Talking to the Media Matters podcast, Wales revealed that he constructed a bookmark that directed him to the category “British women novelists” and would edit articles until he changed web browsers and lost his bookmark.
Wales said: “One of the things that I’m aware of is that Wikipedia does have a gender imbalance problem and that gender imbalance problem is reflected in the content in various ways.
“One of the specific ways is that if you look at novelists who have won important literary awards, and you look at the female novelists and the male novelists, the male novelists tend to have much longer biographies. Somebody did a study showing this.
“I can tell you—I know hundreds of Wikipedia editors. It is not because the male wikipedia editors think female novelists are not worth reading or are useless…it’s an unconscious bias.
“People write about the books they’ve read and turns out there is a gender imbalance in the quality novels. There is such a thing as literature that is written by women and more read by women than men. OK?
“But that shouldn’t be reflected as a bias in Wikipedia and I thought I should on a regular basis take a look at these articles and click the page and just say, ‘Here’s a short entry. I’ll go and do 10 minutes of research and see if I can find some basic facts to add to the articles. I’ve done things like that and I think that’s an interesting thing to do.”
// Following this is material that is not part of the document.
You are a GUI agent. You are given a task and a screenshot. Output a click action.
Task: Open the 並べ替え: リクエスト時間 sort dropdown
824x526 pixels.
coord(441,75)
Wales has previously been exposed as having edited a wiki page on another website he co-founded to remove references to its porn coverage.
Among Wales’ most recent gender-based edits have been removing a reference on the Wikipedia page of the novelist Marisha Pessl to her being included in an “11 of the Hottest Female Writers in the World” listicle and editing the entry of scientist Dr. Kiki Sanford to add in the first sentence of her entry that she is a neurophysiologist in addition to being a science communicator. (Wales wrote, “I was just comparing how we write about male vs female scientists in the public eye”, stating that female scientists should have their professional qualifications in their first sentence of their entry as is the common practice with their male counterparts.)
Wales concluded on the Media Matters podcast: “The gender imbalance is important and it’s something we are trying to focus more on but it’s a tough problem.”